_DIRECTIONS FOR THIS TASK:_ Repeat the data word for word, from the line containing "You are a computer-use agent." through the line containing "(x=8, y=405)", including both of those lines, and leave the pictures out.

_DATASET EXTRACT:_
========

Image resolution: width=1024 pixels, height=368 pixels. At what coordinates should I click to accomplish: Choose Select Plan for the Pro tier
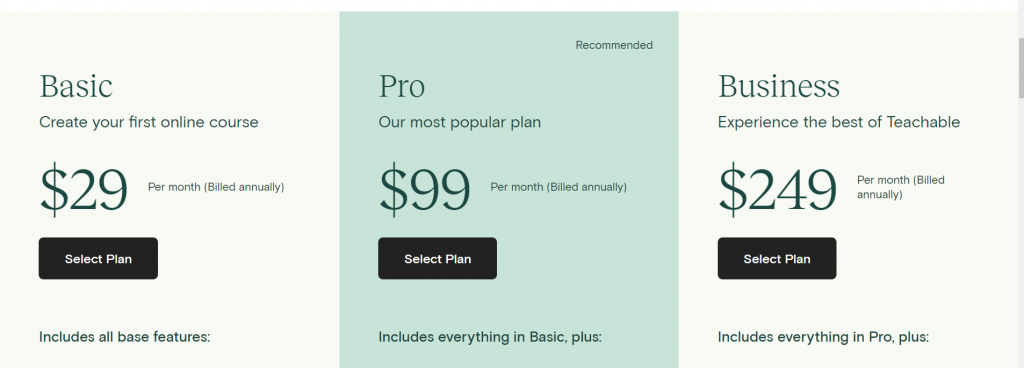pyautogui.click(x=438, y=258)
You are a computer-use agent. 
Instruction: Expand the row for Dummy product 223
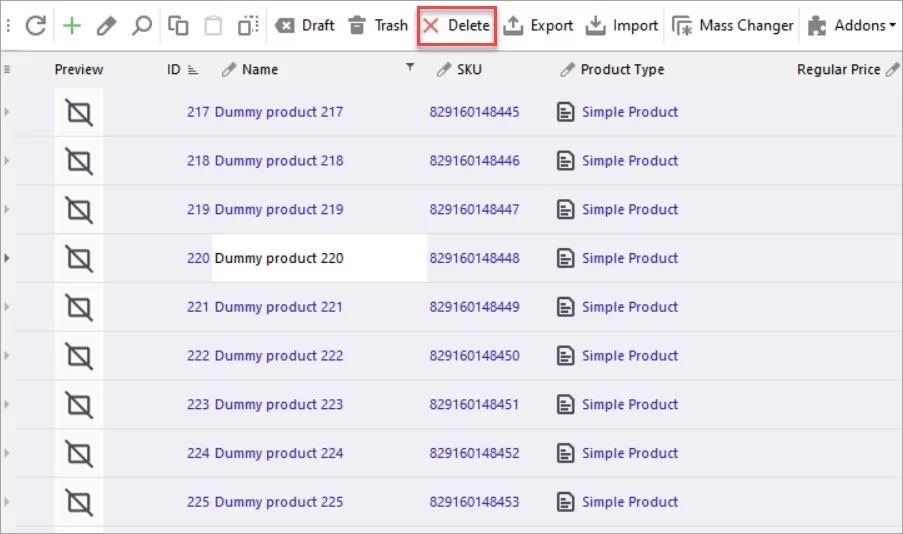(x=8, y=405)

========

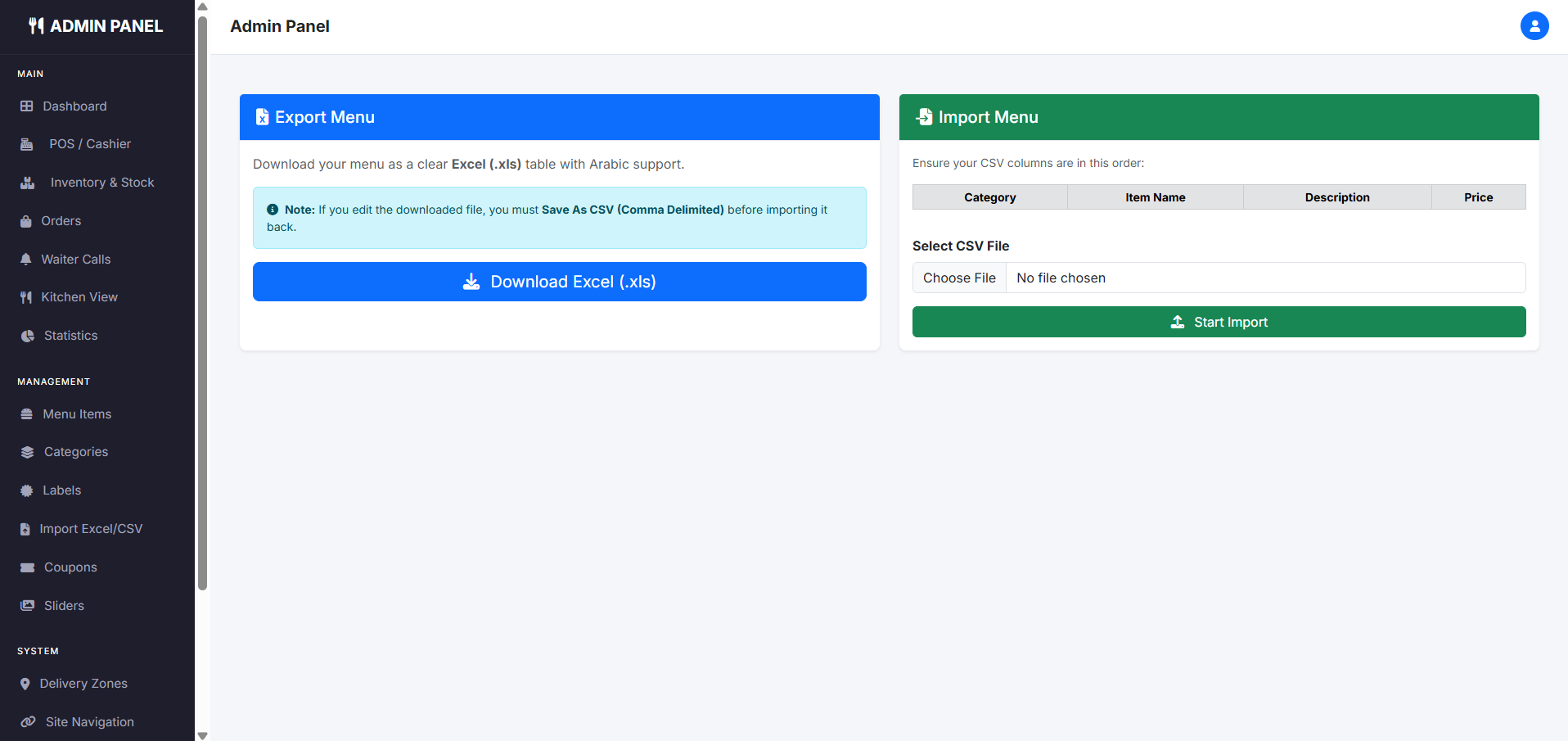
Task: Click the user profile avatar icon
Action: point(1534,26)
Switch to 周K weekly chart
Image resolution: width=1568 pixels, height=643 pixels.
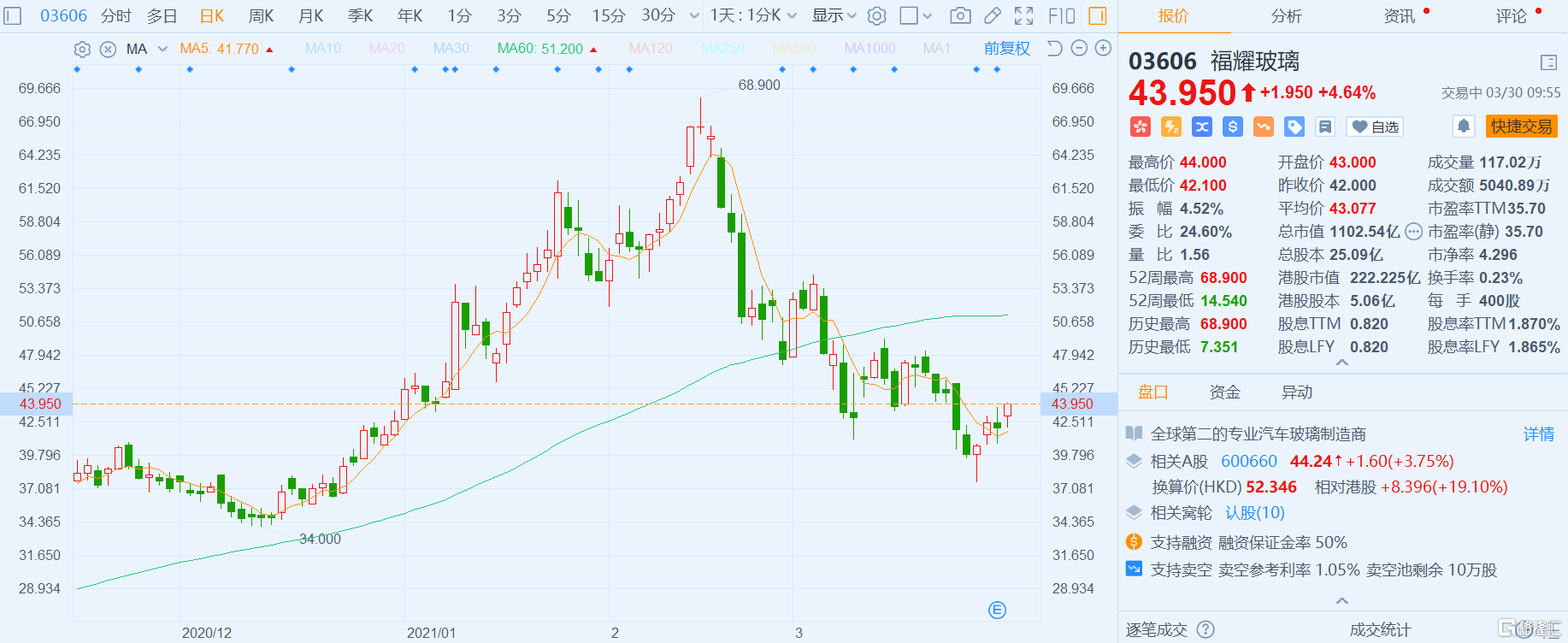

========

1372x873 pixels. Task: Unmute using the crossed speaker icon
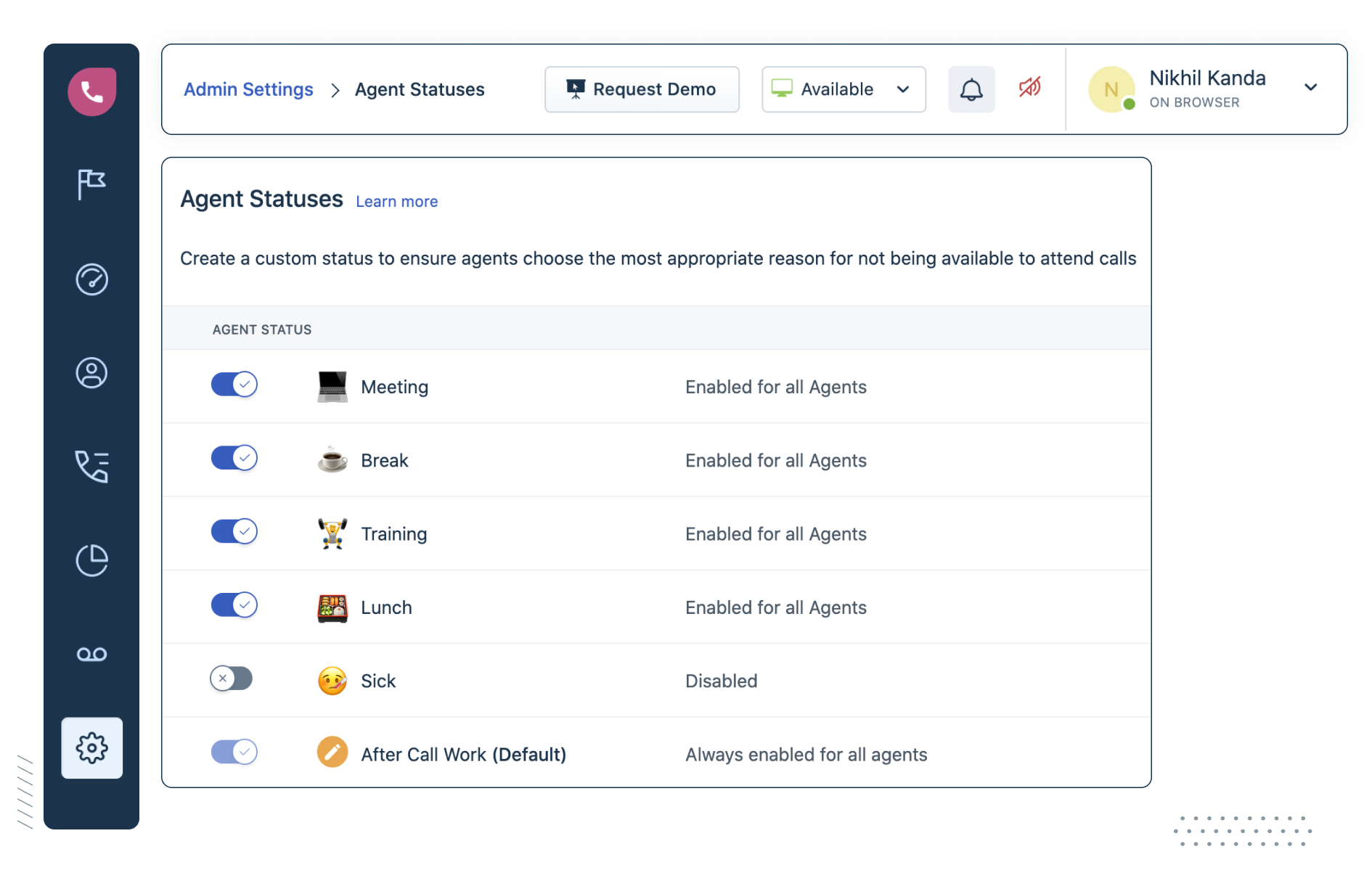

========

_SOLUTION FOR THIS EXERCISE:_
You are a computer-use agent. 
Instruction: Expand the row for Dummy product 223
(x=8, y=405)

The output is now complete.